At Georgetown, she is codirector of the Georgetown University Long-term Care Financing, and senior advisor to the Kaiser Family Foundation’s Commission on Medicaid and the Uninsured.

In addition to her membership in the Institute of Medicine, she is a member of the National Academy of Public Administration and the National Academy of Social Insurance and is past-President and board member of AcademyHealth and a Policy Council Member of the Academy of Public Policy and Management.

===Publications===
- Books
- Medicaid Financing Crisis: Balancing Responsibilities, Priorities, and Dollars, ed. (with Diane Rowland and Alina Salganicoff). Washington, D.C.: AAAS Press, 1993.
- Insuring the Nation's Health: Market Competition, Catastrophic and Comprehensive Approaches, (with Jack Hadley and John Holahan). Washington, D.C.: The Urban Institute, 1981.
- National Health Insurance: Conflicting Goals and Policy Choices, ed. (with John Holahan and Theodore Marmor). Washington, D.C.: The Urban Institute, March 1980.
- Financing Health Care for the Elderly: Medicare, Medicaid, and Private Health Insurance, (with John Holahan). Washington, D.C.: The Urban Institute, 1979.
- Medicare: The Politics of Federal Hospital Insurance, Lexington, MA: Heath, Washington, D.C. 1977.

- Other publications
Feder is the author of 36 articles in peer-reviewed journals in medicine and public affairs, including several articles in JAMA and the New England Journal of Medicine, over 10 chapters in academic and books, as well as less academic political publications.

==Political career==
Feder was staff director of the U.S. Bipartisan Commission on Comprehensive Health Care (the Pepper Commission) chaired by Senator John D. Rockefeller IV, which contributed to the health care debate before and during the Clinton administration in the 1990s. She served in that administration as Principal Deputy Assistant Secretary of the Department of Health and Human Services.

===2006 House election===

Incumbent Frank Wolf (R) was expected to have an easy reelection in Northern Virginia's but Feder posed a surprisingly strong challenge. An October 10 poll by R.T. Strategies showed Judy Feder to be within 5% at 42% to Wolf's 47%. Late in the campaign, the DCCC added Va-10 to their target list due to Feder's strong campaign and prodigious fund-raising, bringing in a total of $1.6 million. The DCCC also sent her a late contribution of $75,000.00.
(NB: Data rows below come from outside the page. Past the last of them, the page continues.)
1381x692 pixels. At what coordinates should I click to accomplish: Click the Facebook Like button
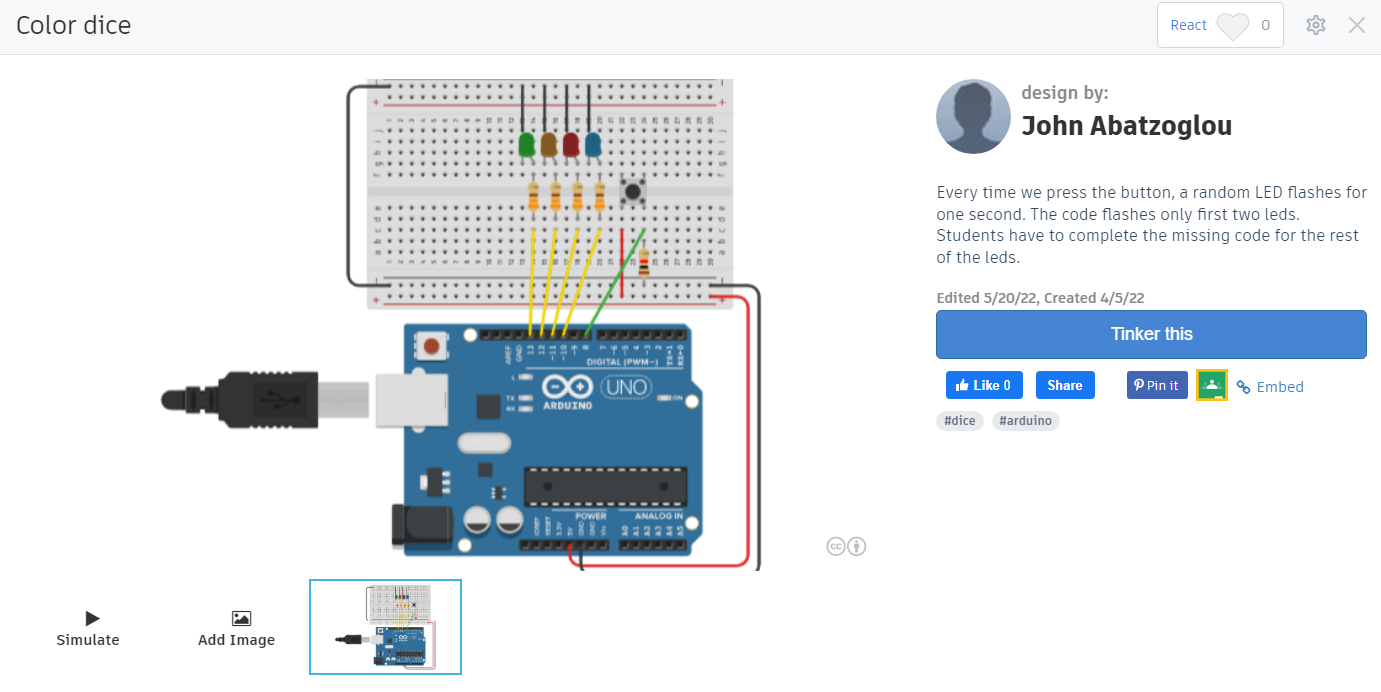pos(984,385)
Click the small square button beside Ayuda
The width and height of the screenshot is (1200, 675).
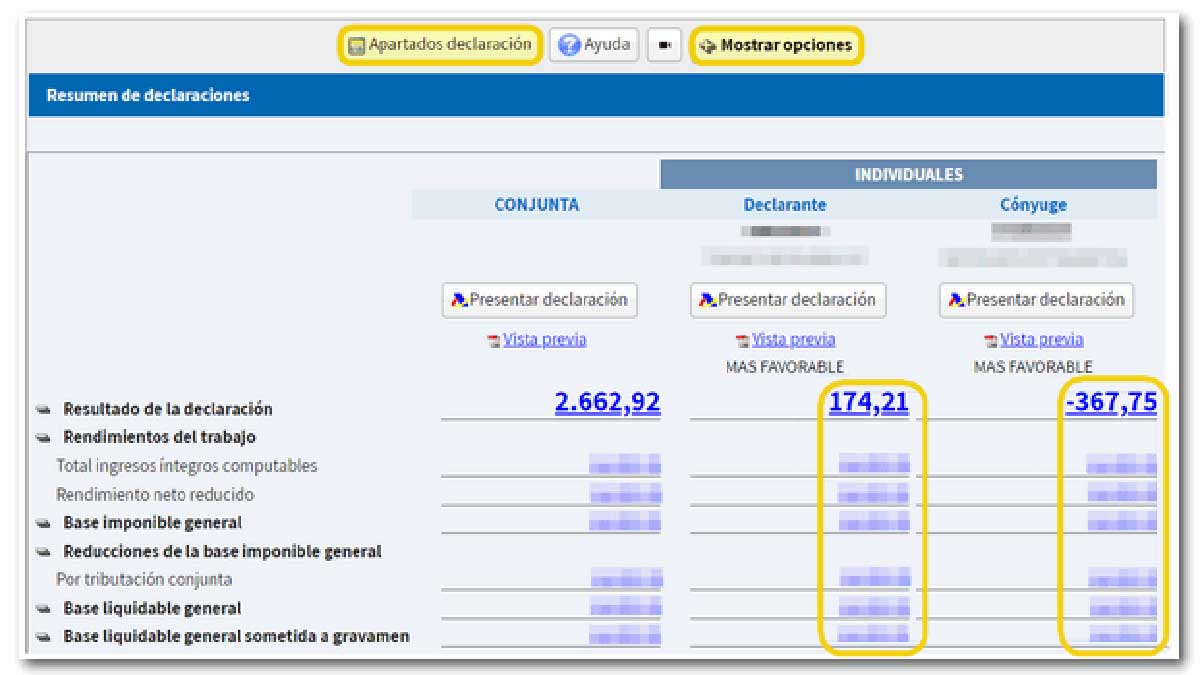(x=664, y=44)
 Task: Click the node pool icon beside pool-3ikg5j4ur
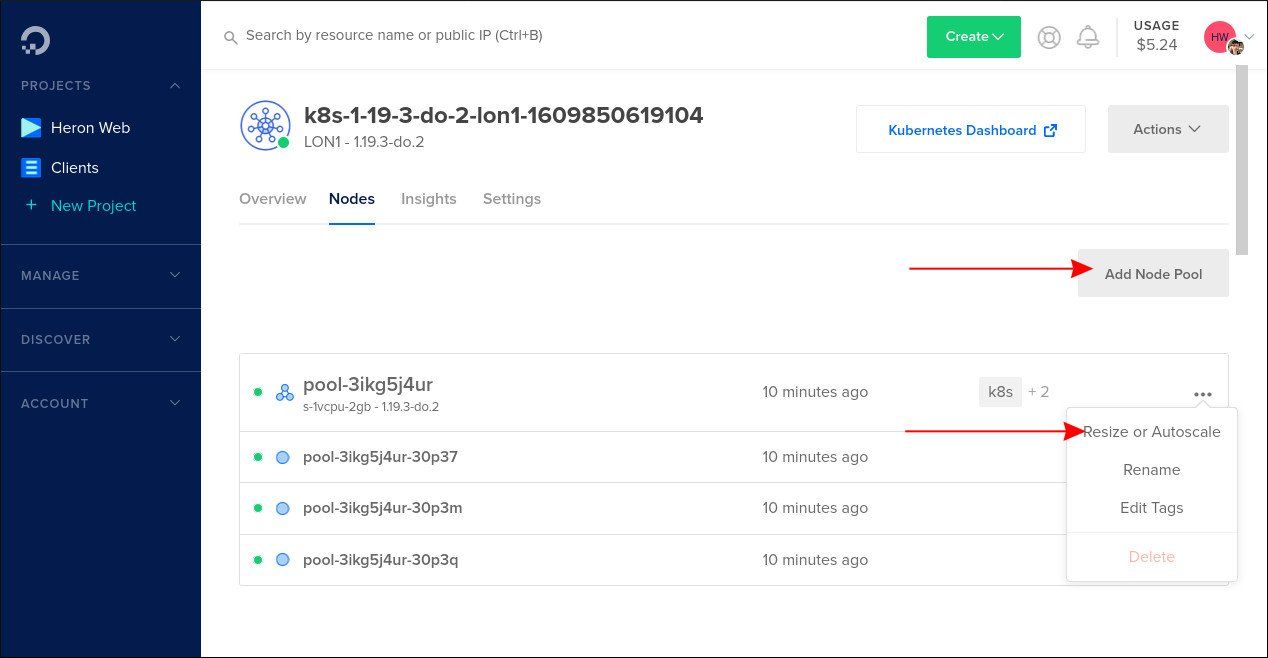point(284,392)
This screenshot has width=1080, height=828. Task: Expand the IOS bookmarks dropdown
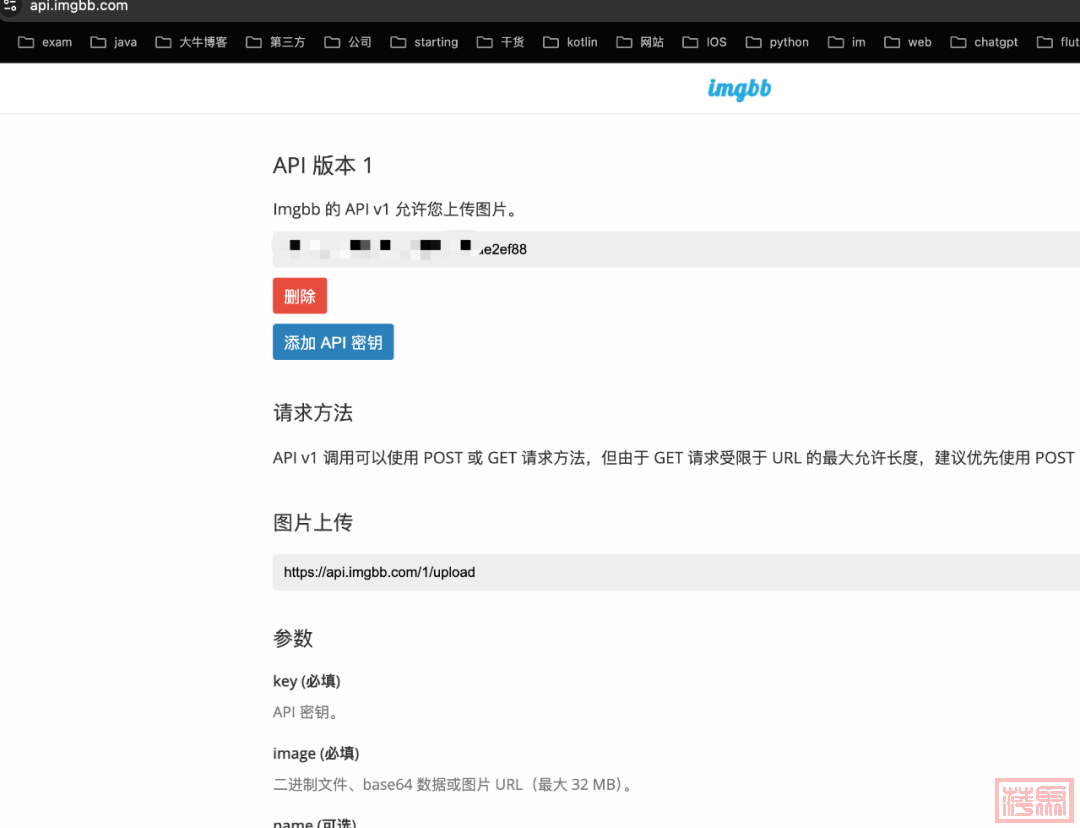[x=704, y=42]
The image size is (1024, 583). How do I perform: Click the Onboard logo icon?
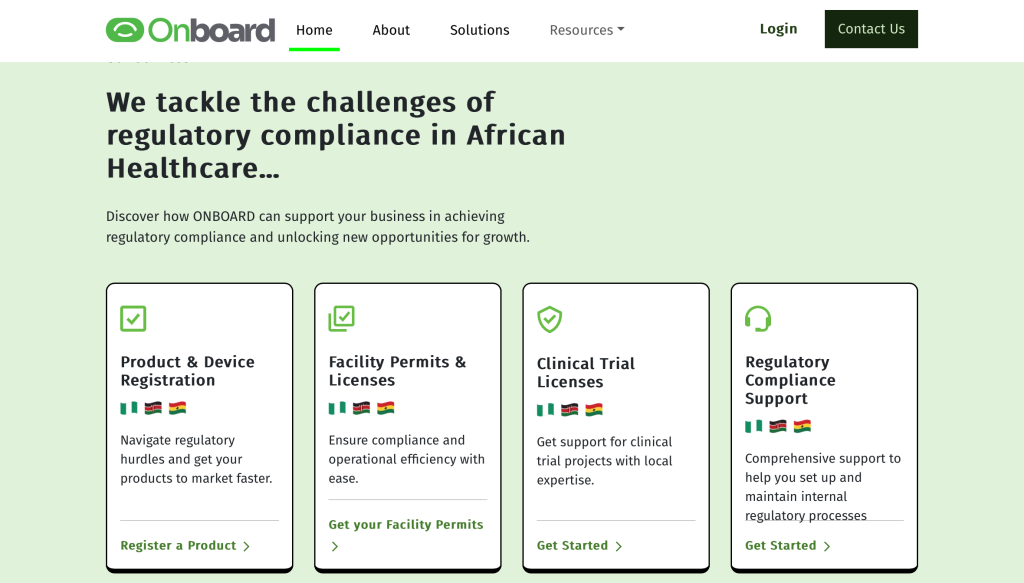click(125, 30)
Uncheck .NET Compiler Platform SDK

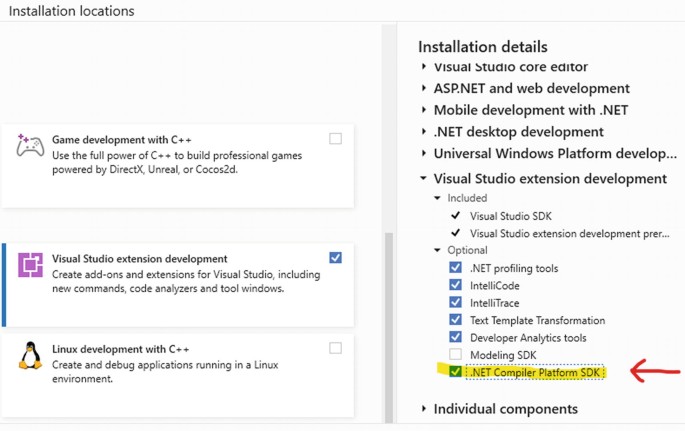coord(455,372)
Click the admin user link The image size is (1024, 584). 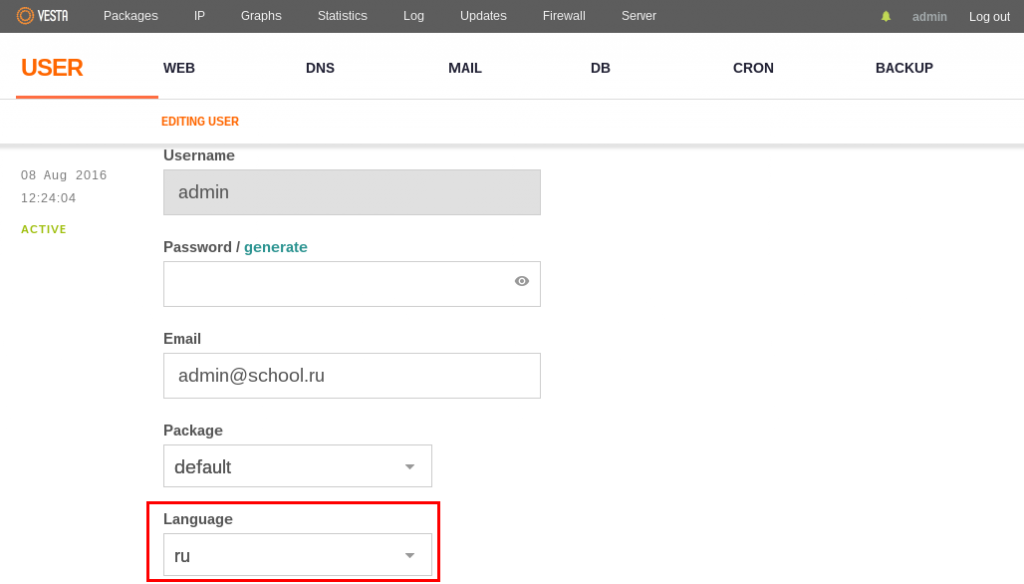929,16
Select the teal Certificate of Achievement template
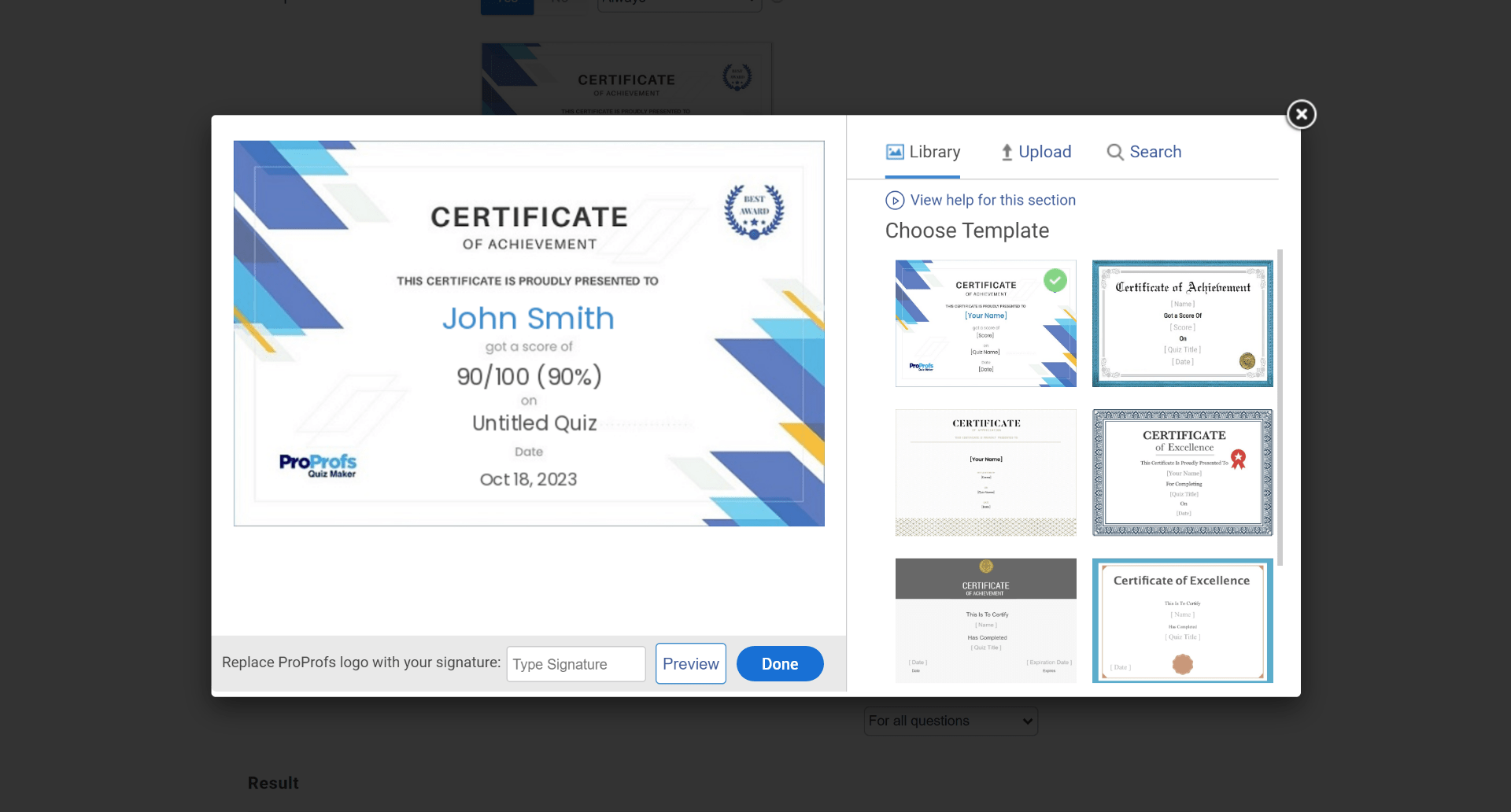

Ultimately, Feder lost to Wolf, 57.25%-40.89%, but gave him the closest challenge he had faced in 24 years (with the obvious exceptions of the 1982 and 1986 campaigns). The 10th district is notorious as a difficult district for challengers due to its reliance upon the expensive Washington, D.C. media market. This is evidenced by the fact that Wolf required multiple campaigns to win the seat.

=== 2008 House election ===

In February 2008, CQ Politics rated Feder ninth nationally in terms of "U.S. House Candidates challenging incumbents of the opposite party who had the most cash-on-hand as of Dec. 31." She won the June 10 Democratic primary by a closer than expected margin over a conservative opponent. She faced Republican incumbent Frank Wolf in the November 4 general election in a rematch of their 2006 contest.

Judy Feder lost the bid for election to Frank Wolf during the November 4 general elections 39% to 60%. With 190 of 194 precincts reporting she had 123,627 votes to Frank Wolf's 198,286 votes and Neraj Nigam's 7,353 votes. In a year when Democrats won the Presidential vote and the open Virginia Senate race, Judy Feder actually received a lower percentage of the vote than she had received in 2006.